Riflessioni sulla morte
Anton Bruckner concluse il primo movimento nel 1892, per poi rivederlo diverse volte; il secondo venne completato nel 1893 e il terzo nel 1894, anno in cui iniziò pure a lavorare al Finale. Profondamente religioso, durante il lavoro alla Nona rifletteva intensamente sulla morte e non capiva perché Dio non avesse esaudito le sue preghiere di riuscire a finire la sinfonia, in quanto molto malato e consapevole che non l’avrebbe completata. Alla fine, allo stremo delle forze, scrisse accanto alla sinfonia la dedica “Al buon Dio”. Il Finale consumò le ultime giornate della vita di Bruckner, che ne lasciò un ampio manoscritto custodito dalla Biblioteca nazionale austriaca, a Vienna.
Prima esecuzione
La prima esecuzione della Nona sinfonia ebbe luogo l’11 febbraio 1903 nella versione ridotta e modificata del direttore d’Orchestra e allievo di Bruckner, Ferdinand Löwe. Al posto del Finale, alla prima rappresentazione e a diverse esecuzioni successive veniva eseguito il Te Deum di Bruckner del 1884. La partitura autentica della sinfonia venne eseguita per la prima volta nel 1932 dall’Orchestra filarmonica di Monaco di Baviera, diretta da Siegmund von Hausegger. Questa rimase la pratica per molti decenni, finché Nicola Samale, Giuseppe Mazzuca, John Phillips e Benjamin-Gunnar Cohrs non si cimentarono nella creazione di un Finale basandosi sulle bozze di Bruckner, lavoro che durò vent’anni.
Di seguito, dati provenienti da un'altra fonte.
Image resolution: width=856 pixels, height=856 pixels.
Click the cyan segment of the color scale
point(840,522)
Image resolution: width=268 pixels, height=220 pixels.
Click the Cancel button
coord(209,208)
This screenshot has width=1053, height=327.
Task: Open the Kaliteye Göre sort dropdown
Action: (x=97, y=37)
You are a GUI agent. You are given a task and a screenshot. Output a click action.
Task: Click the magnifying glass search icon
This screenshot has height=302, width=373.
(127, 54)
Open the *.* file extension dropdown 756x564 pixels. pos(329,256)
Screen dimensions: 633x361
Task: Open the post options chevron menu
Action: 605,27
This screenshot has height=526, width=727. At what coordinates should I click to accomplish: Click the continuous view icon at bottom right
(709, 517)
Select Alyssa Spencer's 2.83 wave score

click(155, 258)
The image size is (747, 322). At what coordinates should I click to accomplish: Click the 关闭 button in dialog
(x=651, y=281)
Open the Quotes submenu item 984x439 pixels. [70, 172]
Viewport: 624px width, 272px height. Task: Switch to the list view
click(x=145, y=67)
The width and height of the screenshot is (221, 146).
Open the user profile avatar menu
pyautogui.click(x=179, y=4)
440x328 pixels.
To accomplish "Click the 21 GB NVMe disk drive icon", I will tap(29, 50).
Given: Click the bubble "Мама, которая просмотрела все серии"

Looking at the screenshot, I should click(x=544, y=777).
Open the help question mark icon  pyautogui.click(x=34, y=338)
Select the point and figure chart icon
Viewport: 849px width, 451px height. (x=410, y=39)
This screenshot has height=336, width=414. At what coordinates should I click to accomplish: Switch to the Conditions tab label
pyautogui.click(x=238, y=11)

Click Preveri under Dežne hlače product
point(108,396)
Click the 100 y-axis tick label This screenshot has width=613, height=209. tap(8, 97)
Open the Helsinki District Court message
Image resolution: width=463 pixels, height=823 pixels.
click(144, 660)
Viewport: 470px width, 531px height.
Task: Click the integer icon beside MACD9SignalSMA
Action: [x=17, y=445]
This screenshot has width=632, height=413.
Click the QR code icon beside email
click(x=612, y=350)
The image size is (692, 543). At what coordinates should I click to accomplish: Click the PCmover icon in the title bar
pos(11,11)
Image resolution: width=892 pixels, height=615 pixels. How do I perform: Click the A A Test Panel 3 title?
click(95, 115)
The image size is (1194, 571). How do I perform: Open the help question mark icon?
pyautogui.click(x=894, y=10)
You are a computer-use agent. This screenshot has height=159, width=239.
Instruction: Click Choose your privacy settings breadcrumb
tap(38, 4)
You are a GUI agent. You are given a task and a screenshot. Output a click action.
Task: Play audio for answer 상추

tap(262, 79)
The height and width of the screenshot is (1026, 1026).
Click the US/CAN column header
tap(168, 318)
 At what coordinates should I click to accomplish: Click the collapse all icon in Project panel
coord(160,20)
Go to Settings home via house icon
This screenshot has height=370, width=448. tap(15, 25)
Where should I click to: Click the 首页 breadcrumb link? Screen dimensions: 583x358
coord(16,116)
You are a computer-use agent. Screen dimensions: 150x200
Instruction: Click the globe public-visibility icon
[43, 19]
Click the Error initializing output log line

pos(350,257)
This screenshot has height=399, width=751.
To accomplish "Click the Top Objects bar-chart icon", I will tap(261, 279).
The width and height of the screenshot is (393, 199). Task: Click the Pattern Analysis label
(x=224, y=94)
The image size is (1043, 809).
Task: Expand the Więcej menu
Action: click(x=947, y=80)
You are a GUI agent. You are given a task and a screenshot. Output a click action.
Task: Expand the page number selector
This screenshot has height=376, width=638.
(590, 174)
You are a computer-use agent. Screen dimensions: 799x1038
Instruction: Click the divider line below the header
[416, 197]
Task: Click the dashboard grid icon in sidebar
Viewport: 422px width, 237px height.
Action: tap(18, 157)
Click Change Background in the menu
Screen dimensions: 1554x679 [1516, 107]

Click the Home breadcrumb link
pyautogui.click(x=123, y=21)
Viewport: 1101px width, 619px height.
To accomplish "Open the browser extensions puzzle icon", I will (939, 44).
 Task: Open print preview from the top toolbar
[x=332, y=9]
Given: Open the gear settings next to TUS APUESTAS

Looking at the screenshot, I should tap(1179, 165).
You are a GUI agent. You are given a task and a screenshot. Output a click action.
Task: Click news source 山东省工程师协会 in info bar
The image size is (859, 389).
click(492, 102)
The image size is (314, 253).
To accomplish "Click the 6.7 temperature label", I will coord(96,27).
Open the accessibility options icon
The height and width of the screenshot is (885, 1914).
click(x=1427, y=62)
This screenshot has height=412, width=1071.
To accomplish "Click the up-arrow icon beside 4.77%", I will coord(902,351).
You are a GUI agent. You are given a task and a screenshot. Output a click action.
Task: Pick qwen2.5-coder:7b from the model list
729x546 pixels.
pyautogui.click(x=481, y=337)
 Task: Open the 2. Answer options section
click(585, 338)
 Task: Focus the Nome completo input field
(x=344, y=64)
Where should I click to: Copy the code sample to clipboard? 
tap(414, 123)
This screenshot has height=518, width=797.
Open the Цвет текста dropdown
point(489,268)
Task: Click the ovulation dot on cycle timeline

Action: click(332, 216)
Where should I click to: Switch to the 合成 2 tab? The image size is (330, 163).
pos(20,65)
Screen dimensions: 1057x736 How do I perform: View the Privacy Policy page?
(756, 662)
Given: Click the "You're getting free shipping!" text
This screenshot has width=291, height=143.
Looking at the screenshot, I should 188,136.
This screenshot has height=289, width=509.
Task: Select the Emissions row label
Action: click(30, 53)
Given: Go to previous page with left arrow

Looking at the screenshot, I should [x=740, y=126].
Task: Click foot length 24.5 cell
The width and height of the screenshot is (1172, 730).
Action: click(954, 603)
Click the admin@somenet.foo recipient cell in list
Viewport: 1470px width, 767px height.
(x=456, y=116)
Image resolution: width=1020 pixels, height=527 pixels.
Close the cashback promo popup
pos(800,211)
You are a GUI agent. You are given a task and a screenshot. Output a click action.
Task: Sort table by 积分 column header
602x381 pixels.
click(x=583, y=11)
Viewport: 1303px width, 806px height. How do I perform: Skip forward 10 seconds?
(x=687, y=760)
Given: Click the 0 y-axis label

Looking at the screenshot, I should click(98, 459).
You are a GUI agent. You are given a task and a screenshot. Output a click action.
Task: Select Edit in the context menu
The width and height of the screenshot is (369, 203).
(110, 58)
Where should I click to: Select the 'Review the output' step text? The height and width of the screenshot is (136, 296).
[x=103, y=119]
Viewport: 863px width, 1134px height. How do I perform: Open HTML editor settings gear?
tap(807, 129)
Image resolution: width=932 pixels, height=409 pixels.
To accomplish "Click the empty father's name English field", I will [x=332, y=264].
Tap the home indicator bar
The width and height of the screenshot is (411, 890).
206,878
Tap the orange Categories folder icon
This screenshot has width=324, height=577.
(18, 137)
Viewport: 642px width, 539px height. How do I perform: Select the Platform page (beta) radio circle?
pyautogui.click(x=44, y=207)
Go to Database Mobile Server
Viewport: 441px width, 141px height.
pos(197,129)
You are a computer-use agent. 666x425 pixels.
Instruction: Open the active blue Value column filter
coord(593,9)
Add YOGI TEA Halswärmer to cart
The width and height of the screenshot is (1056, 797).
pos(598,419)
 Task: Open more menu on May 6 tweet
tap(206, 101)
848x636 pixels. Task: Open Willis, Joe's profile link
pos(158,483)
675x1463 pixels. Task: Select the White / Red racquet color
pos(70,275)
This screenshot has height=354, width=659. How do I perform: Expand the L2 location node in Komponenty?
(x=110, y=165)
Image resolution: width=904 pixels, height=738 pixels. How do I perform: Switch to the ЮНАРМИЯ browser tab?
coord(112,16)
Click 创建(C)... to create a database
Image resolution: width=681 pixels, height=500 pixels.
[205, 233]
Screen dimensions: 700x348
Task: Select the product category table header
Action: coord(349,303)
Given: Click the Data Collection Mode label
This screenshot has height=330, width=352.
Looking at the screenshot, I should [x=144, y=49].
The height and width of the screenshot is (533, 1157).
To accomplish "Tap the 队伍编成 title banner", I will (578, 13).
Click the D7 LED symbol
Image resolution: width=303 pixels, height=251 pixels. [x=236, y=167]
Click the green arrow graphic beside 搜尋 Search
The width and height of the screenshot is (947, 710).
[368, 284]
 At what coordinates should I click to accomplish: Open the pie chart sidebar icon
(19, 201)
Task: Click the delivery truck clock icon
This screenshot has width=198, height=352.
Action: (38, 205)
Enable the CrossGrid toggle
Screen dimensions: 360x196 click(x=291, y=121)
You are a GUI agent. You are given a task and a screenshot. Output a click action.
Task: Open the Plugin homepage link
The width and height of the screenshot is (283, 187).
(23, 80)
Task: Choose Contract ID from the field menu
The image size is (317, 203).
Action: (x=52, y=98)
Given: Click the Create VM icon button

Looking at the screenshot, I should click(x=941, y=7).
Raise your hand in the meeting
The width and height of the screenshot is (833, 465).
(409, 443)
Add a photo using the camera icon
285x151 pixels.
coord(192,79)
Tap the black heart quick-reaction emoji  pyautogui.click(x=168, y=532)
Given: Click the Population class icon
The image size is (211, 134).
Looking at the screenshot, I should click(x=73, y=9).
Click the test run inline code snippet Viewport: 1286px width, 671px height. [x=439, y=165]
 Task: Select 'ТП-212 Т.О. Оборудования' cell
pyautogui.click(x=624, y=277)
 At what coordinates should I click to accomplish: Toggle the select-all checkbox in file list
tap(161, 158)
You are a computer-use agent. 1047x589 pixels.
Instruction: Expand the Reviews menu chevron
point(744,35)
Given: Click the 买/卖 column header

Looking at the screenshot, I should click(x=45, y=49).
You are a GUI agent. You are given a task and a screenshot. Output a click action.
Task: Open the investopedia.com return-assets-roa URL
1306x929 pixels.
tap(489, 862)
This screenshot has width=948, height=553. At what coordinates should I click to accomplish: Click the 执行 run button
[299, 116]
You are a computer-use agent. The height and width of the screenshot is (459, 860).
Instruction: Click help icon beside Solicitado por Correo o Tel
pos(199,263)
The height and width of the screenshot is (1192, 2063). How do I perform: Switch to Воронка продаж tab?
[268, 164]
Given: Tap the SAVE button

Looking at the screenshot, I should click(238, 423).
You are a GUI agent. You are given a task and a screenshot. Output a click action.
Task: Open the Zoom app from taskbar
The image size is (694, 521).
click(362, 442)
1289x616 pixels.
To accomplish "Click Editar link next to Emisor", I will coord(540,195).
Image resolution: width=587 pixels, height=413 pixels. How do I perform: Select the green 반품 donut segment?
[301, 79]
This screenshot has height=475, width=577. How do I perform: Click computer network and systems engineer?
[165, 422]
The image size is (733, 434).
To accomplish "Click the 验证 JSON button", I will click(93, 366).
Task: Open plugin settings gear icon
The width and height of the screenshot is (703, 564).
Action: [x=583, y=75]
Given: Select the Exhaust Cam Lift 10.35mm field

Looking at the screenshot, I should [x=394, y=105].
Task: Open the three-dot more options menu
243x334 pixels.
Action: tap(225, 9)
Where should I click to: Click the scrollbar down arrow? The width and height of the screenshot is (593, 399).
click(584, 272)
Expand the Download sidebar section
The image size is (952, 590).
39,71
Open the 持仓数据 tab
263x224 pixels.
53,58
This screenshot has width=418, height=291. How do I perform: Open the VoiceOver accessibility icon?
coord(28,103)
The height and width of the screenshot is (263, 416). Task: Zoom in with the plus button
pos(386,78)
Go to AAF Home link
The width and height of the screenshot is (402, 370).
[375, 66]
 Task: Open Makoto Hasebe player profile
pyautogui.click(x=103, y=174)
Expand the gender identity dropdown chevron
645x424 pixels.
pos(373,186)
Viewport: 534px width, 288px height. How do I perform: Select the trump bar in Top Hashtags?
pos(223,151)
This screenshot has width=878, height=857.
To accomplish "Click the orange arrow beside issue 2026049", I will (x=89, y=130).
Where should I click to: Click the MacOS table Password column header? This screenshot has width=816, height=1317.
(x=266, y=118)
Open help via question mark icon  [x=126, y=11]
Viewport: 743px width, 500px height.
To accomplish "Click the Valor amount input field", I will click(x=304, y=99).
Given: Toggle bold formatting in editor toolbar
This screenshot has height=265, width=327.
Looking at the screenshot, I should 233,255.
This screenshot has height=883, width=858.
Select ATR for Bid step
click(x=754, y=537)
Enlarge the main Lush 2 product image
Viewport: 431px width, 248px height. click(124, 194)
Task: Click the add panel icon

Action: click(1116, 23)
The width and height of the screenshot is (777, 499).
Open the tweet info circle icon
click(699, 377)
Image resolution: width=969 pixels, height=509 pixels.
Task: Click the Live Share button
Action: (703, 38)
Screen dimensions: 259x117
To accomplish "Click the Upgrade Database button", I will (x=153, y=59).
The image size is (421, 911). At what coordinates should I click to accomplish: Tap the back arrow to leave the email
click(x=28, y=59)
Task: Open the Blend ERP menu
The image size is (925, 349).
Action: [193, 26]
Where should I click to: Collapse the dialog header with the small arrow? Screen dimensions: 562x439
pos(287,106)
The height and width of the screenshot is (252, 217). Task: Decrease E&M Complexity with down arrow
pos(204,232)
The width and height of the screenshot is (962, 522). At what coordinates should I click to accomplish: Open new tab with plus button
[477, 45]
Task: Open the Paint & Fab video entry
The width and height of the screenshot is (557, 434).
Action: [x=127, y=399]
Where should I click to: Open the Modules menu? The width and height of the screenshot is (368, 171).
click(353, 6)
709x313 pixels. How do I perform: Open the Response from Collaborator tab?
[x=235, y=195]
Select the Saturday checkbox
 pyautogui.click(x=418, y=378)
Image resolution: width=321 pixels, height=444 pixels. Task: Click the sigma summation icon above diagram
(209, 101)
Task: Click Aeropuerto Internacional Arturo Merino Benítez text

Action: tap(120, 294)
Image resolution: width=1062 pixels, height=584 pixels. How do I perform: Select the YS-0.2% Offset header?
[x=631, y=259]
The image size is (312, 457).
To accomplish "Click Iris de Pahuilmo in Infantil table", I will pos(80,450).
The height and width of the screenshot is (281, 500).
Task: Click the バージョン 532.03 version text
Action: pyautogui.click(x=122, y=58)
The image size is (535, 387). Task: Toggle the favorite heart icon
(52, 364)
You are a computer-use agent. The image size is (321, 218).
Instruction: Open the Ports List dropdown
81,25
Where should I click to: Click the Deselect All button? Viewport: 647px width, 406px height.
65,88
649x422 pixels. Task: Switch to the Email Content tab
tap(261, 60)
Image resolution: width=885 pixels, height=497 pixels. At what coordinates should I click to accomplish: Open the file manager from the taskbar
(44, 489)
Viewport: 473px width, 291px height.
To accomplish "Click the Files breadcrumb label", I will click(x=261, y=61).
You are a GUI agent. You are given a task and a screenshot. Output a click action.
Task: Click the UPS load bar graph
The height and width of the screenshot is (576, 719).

La versione conclusiva della Nona sinfonia è stata eseguita per la prima volta nel 2012 nella capitale tedesca dall’Orchestra filarmonica di Berlino, sotto la direzione di Sir Simon Rattle. È stata riproposta, per la prima volta a Fiume, l’altra sera dall’Orchestra dell’Opera.
Tra tardo romanticismo e modernismo
Dal punto di vista musicale, quest’opera rappresenta un legame importante tra il tardo romanticismo e il modernismo, in quanto il tessuto armonico è caratterizzato da un uso sempre più disinvolto della dissonanza – un elemento che Bruckner riprende dalle opere di Wagner, del quale fu grande ammiratore e amico –, la quale, come sappiamo, acquisterà sempre più autonomia con il passare dei decenni e con l’avvento della musica espressionista e seriale.
Come tutte le sinfonie di Bruckner, anche questa indaga nelle profondità dell’anima, per giungere a una verità universale attraverso un linguaggio musicale denso dal punto di vista dell’armonia e della melodia, accompagnato da un timbro brillante dell’Orchestra. L’orchestrazione è vibrante, innovativa, mentre gli ottoni hanno un ruolo di prim’ordine.
L’Orchestra dell’Opera ha restituito le incantevoli melodie, ora malinconiche, ora struggenti della sinfonia, con slancio emotivo, in una dinamica ampia, che nei fortissimi era ulteriormente rafforzata dai potenti interventi degli ottoni. Il gesto autorevole del Maestro Kamdzhalov ha guidato l’Orchestra in uno straordinario percorso musicale che non ha lasciato indifferente il pubblico, il quale ha premiato i valenti musicisti con prolungati applausi.